The issue of ownership of the marble monument to love surfaced a year ago, when a Muslim petitioner told a court in Uttar Pradesh State that the Taj Mahal should belong to an Islamic trust known as the Sunni Waqf Board, which manages Muslim graveyards and mosques in India.
Now the Sunni Waqf Board has formally declared it owns the famous monument, located in the city of Agra south of New Delhi, because it houses the graves of Mughal empress Mumtaz Mahal, her husband Shahjahan, and several relatives. All were Muslims.
Mughal Emperor Shah Jahan built the pearl-white monument to the wife he loved in the 17th Century. It took 22 years and an army of 20,000 workers to create the splendid structure, which is now the world's most famous symbol of love.
Hafiz Usman, the trust's chairman in Uttar Pradesh, says that like hundreds of other Muslim monuments in the country, the Taj Mahal belongs to the trust.
Mr. Usman says there are several Muslim monuments that are managed by the government but are registered as properties of the trust. He says similarly, the Taj Mahal should be registered in its name.
Since 1920, the Taj Mahal has been managed and maintained by the Archeological Survey of India, or ASI - a government-body authorized to protect and maintain the world heritage site.

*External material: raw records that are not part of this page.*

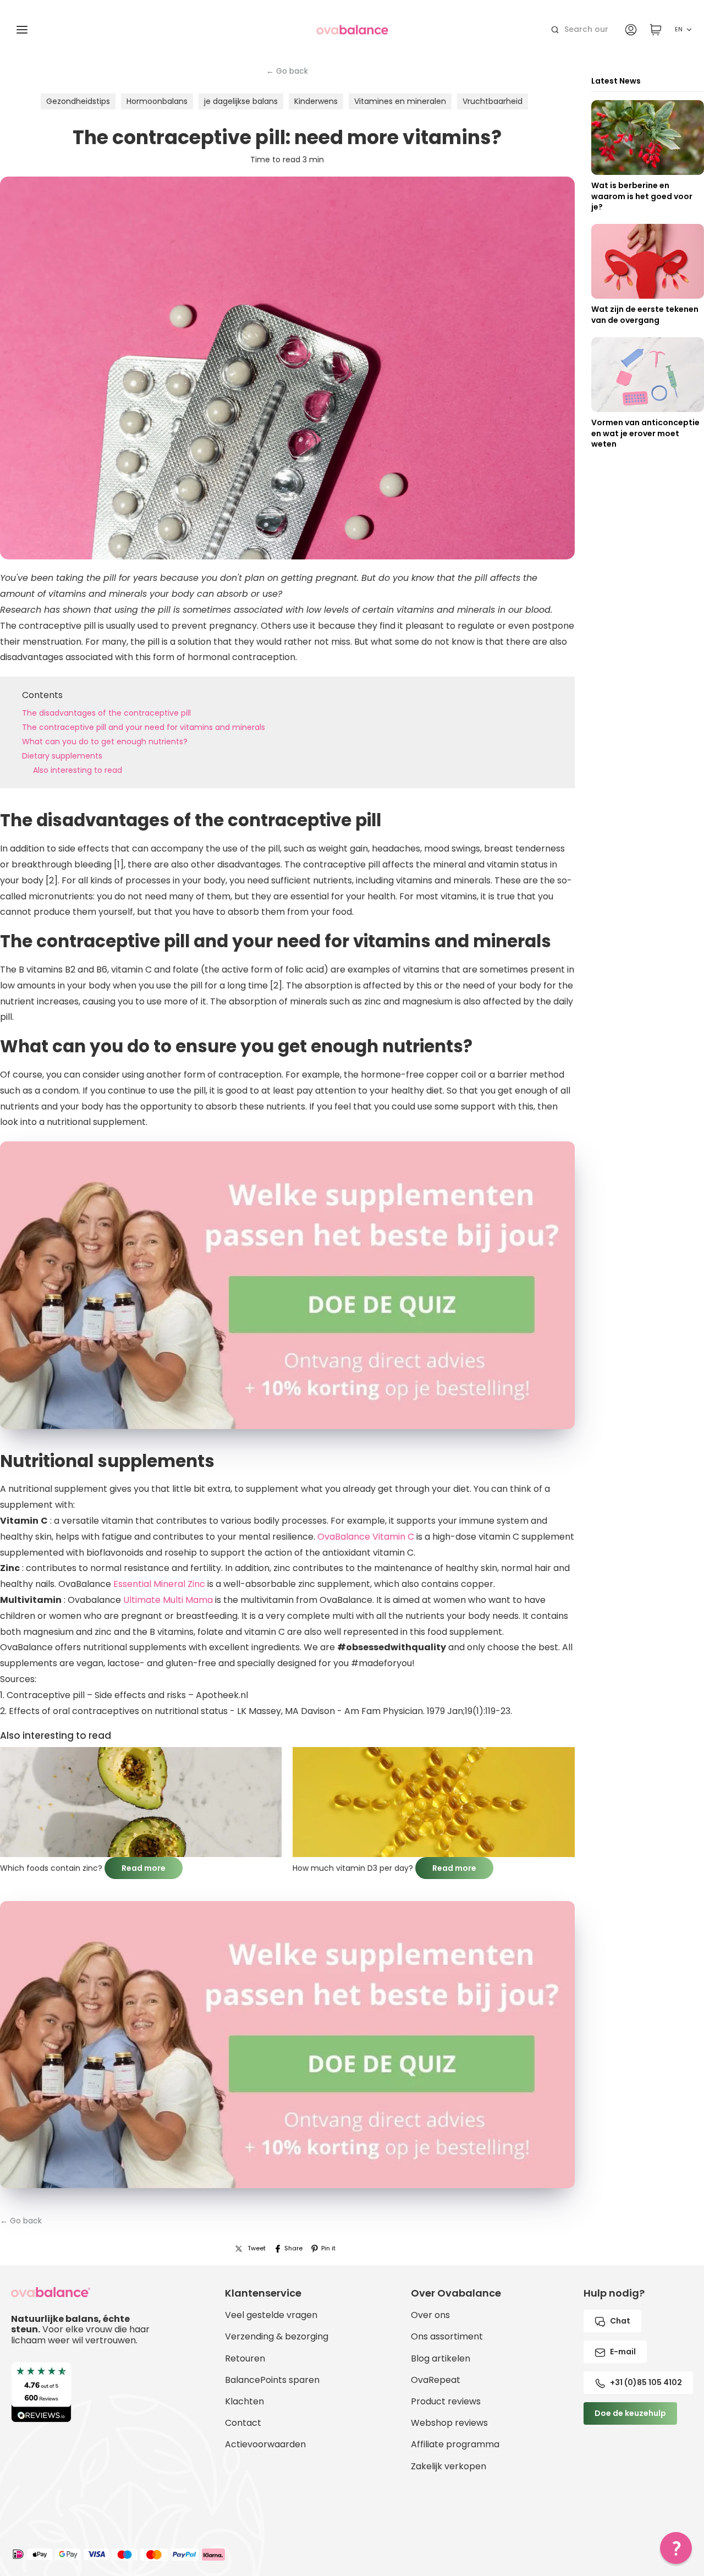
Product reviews (446, 2401)
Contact (243, 2422)
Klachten (244, 2401)
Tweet (257, 2248)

Officials at ASI say they have told the Islamic trust that the Taj Mahal is a national monument, and the trust has no jurisdiction over such properties.
Mr. C. Dorjee is Director of Monuments at ASI.
He says the Taj Mahal is a protected monument in charge of the federal government. He says the ASI will consider how to respond to the trust's claims after seeking legal advice.
But the Sunni Waqf Board is not about to back off. Mr. Usman has said the Board will do everything to establish its ownership of the Taj, and go all the way to the Supreme Court if necessary. The Board wants seven percent of the revenue gathered from the three million tourists who visit the Taj every year, and a role in its management.
Most historians are dismissing the Sunni board's claim as untenable. They say there has been no ownership claim for 350 years - and the trust's claims are unlikely to carry much legal weight.